CIOs crucial to financial-management performance
Financial management isn’t just for chief financial officers anymore. Just ask Agency for International Development CFO Lisa Fiely, who recently helped roll out a new financial-management system for her agency at locations all over the world.
Although the CFOs are the experts in understanding the new system, the rollout would not have succeeded without constant interaction with her agency’s CIO.
“The collaboration and support we got from our CIO was tremendous,” Fiely said at a panel discussion Wednesday in Vienna, Va., hosted by the Industry Advisory Council. “They were right there with us.”
Other CFO experts at the panel agreed that as agencies modernize their financial management systems, they must reach out and collaborate with their CIO counterparts.
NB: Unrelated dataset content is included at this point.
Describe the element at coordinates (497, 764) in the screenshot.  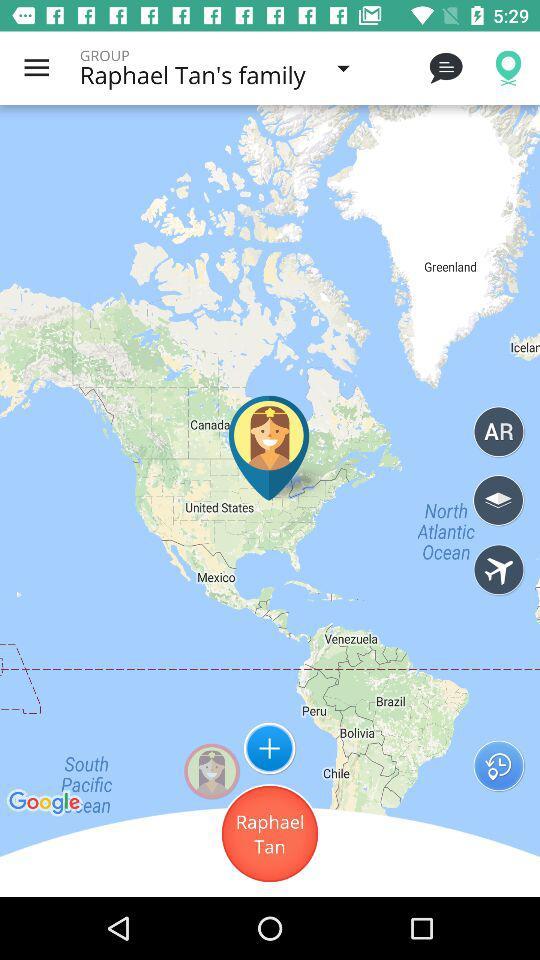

“That’s a theme we need to talk about—Do we have a CFO and CIO that work together?” said Adam Goldberg, financial integrity and analysis breach chief at the Office of Management and Budget’s Office of Federal Financial Management.
Kathleen Turco, CFO at the General Services Administration, said that when her agency lost a clean audit opinion, she worked extensively with the CIO’s office to develop a plan to fix the agency’s financial-reporting problems.
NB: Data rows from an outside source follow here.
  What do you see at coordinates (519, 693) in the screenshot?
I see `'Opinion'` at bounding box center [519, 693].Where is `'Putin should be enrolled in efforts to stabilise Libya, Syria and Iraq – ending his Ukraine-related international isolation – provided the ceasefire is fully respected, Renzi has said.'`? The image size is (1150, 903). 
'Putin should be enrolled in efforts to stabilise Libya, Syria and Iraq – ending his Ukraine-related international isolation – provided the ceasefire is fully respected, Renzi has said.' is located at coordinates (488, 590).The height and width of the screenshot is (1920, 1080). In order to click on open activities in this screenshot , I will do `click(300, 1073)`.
This experience convinced Turco that every government CIO needs to understand the financial-management auditing cycle.
“It’s not just about the budget anymore,” she said. Audit cycles, essentially, last all year, “there’s no let up.”
Turco also said CIOs must be fluent in OMB Circular A-123, which implements financial controls for government agencies in the spirit of the Sarbanes-Oxley Act that directed private corporations to implement internal controls for financial reporting.
“We’re living and breathing it here at GSA,” she said.